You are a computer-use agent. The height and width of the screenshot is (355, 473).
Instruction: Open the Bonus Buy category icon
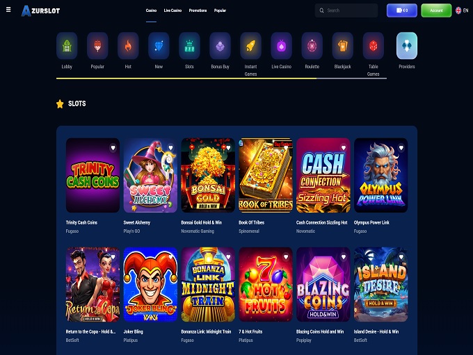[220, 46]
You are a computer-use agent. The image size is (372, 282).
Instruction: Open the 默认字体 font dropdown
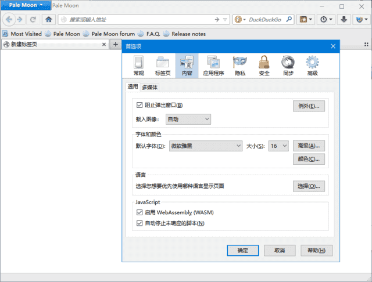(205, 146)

**What is expected**
With the pictures removed, return the data above word for word.

**Answer box**
You are a computer-use agent. The height and width of the screenshot is (355, 473).
Instruction: Open the Bonus Buy category icon
[220, 46]
You are a computer-use agent. The image size is (372, 282).
Instruction: Open the 默认字体 font dropdown
(205, 146)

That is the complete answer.